What you need to do » Could you set down exactly the lines in the records below between the line holding "Viewport: 1337px width, 546px height." and the line holding "Screen dimensions: 968x883", inclusive?

Data supplied »
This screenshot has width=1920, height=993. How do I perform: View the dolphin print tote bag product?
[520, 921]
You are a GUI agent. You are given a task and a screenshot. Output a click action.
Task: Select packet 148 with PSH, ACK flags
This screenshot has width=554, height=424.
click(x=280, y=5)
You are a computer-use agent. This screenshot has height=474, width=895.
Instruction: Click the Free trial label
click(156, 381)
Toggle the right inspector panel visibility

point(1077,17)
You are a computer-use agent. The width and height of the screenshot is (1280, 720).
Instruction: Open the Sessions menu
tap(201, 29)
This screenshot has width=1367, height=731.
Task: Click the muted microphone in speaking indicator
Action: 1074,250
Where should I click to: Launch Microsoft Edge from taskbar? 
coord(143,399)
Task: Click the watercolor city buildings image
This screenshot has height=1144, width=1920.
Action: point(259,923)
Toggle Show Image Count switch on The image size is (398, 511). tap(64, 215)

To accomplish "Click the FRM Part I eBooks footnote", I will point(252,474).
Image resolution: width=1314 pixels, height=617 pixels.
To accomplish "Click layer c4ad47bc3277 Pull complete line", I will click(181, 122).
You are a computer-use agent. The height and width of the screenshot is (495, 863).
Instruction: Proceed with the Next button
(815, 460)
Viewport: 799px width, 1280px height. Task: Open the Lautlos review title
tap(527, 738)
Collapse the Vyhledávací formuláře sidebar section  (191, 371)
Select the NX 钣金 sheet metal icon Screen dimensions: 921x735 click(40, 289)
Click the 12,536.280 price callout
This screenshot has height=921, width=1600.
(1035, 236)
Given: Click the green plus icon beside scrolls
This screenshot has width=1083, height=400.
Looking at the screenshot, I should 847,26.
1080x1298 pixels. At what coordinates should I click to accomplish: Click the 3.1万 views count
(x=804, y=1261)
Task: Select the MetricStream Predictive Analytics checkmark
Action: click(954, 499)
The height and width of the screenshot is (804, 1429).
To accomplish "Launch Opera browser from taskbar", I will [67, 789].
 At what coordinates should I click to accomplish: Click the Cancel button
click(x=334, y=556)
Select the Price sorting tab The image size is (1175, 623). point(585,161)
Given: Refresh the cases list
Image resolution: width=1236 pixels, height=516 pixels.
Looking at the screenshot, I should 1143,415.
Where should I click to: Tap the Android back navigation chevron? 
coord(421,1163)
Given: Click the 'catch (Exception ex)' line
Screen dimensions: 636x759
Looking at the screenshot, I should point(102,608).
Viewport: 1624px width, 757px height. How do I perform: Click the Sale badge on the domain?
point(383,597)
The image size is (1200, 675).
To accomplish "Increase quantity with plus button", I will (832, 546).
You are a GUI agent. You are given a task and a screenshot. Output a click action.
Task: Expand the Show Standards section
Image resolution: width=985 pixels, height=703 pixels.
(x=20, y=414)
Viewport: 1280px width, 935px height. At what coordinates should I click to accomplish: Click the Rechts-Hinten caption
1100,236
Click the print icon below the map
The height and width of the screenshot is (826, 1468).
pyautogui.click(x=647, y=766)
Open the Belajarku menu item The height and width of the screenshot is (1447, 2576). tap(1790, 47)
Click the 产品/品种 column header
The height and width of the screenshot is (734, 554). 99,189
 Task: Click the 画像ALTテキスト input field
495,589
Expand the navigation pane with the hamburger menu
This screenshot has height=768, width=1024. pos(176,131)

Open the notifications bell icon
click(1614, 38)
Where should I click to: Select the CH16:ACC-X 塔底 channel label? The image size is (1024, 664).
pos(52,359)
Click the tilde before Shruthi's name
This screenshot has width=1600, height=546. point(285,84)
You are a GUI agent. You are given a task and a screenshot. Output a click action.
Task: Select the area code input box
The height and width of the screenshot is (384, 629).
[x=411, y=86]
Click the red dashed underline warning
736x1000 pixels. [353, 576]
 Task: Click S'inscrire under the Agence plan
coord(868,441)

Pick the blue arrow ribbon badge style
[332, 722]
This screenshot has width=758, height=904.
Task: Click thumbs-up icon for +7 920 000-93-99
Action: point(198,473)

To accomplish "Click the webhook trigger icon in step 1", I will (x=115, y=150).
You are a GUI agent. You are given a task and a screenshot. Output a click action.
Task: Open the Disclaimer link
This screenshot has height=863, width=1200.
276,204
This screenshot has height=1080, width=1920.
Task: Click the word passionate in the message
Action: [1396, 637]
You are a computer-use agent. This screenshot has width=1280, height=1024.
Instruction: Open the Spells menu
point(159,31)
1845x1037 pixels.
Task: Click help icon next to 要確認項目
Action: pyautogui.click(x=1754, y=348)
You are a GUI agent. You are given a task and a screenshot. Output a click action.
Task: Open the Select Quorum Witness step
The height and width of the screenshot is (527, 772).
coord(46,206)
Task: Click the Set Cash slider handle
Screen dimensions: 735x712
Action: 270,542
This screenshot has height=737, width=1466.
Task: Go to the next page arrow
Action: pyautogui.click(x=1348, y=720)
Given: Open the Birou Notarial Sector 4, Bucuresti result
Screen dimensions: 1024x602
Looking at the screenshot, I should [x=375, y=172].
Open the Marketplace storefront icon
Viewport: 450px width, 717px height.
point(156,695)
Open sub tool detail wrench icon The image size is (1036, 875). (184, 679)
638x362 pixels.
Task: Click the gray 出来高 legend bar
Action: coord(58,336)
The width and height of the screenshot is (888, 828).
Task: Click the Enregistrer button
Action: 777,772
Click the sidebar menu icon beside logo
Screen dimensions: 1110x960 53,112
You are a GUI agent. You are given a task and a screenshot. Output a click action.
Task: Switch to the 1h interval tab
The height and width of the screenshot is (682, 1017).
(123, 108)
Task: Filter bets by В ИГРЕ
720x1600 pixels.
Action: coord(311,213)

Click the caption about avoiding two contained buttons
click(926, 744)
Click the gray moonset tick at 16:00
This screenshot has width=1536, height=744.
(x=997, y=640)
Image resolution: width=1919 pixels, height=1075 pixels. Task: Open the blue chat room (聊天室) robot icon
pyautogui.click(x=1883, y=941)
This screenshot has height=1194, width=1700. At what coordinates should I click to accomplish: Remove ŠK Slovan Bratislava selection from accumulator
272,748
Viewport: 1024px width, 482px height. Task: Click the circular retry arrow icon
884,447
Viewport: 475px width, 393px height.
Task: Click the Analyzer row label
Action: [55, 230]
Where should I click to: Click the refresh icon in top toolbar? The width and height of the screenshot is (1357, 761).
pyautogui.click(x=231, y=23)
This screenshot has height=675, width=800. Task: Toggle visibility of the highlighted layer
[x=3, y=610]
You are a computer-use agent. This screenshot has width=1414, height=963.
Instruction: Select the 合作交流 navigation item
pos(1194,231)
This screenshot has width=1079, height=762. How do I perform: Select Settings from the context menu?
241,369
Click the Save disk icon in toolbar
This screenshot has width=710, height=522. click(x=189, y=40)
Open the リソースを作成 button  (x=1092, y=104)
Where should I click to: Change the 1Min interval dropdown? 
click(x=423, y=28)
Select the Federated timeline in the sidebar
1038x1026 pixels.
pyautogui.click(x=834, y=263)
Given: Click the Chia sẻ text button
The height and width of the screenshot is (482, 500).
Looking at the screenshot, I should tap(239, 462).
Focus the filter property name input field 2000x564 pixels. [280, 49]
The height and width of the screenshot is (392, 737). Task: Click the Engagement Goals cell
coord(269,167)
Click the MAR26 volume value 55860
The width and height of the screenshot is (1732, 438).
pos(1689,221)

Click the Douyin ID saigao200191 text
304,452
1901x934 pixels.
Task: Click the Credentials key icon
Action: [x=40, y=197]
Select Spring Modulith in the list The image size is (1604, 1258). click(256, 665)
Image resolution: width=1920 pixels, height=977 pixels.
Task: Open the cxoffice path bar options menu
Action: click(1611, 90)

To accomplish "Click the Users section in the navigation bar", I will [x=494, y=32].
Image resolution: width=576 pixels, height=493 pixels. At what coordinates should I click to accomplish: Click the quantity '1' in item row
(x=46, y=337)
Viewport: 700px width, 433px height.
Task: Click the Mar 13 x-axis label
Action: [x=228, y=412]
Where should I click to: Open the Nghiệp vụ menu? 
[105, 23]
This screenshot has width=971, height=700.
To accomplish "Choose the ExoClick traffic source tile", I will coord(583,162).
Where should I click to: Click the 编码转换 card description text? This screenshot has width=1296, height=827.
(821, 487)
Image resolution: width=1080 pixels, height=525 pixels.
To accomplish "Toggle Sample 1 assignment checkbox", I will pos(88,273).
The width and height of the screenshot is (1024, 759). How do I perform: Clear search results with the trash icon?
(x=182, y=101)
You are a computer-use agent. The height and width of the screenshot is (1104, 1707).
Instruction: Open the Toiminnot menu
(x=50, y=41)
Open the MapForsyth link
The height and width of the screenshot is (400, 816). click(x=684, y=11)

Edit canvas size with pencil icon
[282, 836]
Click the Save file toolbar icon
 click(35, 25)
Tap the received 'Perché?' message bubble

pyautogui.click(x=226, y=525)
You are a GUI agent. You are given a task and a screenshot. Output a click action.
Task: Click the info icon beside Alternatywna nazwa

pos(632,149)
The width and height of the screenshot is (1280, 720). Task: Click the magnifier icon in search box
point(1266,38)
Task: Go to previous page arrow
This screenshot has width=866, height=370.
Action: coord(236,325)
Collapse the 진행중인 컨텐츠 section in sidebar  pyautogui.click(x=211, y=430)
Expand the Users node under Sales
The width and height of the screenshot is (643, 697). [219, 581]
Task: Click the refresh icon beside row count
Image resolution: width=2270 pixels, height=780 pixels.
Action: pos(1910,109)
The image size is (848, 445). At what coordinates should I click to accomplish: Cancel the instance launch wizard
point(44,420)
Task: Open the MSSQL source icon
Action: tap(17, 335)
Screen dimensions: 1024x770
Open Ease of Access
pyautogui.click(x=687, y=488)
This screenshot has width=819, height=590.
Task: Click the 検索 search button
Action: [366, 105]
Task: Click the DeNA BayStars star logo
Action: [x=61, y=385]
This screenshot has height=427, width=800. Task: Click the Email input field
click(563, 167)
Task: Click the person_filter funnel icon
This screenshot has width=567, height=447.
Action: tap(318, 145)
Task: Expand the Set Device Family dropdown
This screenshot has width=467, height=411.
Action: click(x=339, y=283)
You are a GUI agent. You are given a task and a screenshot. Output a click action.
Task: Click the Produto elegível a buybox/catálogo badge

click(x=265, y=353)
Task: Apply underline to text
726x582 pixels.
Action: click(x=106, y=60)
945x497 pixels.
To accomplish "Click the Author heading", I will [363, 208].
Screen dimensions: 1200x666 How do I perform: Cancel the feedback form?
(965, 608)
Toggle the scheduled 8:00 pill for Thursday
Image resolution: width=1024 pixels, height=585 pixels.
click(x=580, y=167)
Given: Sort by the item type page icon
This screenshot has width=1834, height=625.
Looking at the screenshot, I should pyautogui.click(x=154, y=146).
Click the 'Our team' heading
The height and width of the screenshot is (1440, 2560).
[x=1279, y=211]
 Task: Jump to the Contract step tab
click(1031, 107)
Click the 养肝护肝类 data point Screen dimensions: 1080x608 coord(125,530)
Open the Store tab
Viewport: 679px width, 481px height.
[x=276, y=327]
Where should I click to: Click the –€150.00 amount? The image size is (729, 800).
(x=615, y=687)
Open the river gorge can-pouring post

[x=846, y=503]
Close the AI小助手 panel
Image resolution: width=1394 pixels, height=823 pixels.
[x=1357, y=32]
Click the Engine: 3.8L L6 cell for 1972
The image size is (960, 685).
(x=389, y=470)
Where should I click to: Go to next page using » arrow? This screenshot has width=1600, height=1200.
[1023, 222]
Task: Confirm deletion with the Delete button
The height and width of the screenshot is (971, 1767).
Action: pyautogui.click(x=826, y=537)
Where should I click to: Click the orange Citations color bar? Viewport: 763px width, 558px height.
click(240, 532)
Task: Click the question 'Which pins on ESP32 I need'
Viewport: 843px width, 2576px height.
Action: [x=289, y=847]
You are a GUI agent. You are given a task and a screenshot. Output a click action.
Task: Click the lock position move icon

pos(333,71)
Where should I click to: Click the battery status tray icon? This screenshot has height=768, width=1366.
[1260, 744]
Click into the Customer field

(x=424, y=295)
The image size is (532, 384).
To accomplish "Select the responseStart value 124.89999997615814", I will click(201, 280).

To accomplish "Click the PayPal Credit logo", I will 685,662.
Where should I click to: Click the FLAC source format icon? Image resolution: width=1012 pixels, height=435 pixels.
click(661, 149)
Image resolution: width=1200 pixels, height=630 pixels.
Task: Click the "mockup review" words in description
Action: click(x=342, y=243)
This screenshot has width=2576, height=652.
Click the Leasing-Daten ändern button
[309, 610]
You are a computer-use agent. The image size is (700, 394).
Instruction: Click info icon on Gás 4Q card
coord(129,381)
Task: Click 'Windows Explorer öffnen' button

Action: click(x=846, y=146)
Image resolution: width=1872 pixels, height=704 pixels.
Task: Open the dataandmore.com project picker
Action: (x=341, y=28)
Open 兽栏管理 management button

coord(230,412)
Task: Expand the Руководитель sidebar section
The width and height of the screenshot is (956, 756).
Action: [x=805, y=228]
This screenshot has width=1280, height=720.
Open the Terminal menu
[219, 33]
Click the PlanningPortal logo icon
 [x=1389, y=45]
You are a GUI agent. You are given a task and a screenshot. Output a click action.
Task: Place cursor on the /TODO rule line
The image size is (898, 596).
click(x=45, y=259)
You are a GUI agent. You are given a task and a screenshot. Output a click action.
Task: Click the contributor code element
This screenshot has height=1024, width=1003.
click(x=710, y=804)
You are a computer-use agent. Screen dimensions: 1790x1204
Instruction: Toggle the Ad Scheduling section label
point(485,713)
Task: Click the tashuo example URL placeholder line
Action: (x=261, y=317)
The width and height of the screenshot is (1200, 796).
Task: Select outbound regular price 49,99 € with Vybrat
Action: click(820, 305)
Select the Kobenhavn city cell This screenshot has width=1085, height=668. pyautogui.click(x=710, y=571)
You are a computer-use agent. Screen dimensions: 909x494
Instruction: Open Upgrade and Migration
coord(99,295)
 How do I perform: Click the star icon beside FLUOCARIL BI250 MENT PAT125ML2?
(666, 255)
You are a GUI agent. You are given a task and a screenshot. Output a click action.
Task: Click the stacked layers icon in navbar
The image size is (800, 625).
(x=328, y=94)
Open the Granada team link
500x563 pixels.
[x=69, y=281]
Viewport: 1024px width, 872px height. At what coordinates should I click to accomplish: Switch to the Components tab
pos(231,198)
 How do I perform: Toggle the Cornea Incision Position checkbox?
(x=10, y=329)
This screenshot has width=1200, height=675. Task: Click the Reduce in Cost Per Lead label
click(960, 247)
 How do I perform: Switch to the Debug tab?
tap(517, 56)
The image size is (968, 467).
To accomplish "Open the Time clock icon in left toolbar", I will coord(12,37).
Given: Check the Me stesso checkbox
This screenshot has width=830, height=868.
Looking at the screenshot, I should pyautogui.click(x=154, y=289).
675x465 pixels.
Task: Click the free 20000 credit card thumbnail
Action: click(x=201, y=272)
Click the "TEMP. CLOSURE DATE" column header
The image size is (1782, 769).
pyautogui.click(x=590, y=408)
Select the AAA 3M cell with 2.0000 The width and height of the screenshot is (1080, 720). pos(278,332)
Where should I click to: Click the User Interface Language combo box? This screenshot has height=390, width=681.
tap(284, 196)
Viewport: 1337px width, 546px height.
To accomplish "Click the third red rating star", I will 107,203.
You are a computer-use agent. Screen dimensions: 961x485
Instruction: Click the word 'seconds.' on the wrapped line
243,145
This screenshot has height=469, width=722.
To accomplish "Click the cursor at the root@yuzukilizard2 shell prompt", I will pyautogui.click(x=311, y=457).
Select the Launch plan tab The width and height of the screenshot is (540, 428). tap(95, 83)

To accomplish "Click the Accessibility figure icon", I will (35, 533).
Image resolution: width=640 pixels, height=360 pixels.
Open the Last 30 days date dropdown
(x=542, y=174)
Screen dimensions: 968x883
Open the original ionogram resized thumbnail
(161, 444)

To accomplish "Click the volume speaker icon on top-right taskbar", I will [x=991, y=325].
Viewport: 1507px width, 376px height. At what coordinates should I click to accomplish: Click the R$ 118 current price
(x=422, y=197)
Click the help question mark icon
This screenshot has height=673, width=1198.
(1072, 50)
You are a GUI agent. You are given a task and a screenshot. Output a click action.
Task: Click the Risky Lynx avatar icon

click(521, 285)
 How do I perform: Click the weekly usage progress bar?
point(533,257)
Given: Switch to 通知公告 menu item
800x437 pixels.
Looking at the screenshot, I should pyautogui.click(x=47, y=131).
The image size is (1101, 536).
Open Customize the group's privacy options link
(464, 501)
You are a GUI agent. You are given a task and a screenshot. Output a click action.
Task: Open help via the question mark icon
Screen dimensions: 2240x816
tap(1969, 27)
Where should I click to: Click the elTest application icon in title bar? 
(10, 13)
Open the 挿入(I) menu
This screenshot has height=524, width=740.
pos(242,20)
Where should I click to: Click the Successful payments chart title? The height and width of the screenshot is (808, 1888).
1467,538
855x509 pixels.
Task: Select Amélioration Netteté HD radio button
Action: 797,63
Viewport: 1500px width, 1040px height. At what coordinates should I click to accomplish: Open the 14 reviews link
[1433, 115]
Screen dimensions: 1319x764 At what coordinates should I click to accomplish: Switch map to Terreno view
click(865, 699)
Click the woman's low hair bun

Result of this task »
Viewport: 1337px width, 546px height.
To accomplish "Click the third red rating star", I will 107,203.
You are a computer-use agent. Screen dimensions: 961x485
Instruction: Click the word 'seconds.' on the wrapped line
243,145
This screenshot has height=469, width=722.
To accomplish "Click the cursor at the root@yuzukilizard2 shell prompt", I will pyautogui.click(x=311, y=457).
Select the Launch plan tab The width and height of the screenshot is (540, 428). tap(95, 83)

To accomplish "Click the Accessibility figure icon", I will (35, 533).
Image resolution: width=640 pixels, height=360 pixels.
Open the Last 30 days date dropdown
(x=542, y=174)
Screen dimensions: 968x883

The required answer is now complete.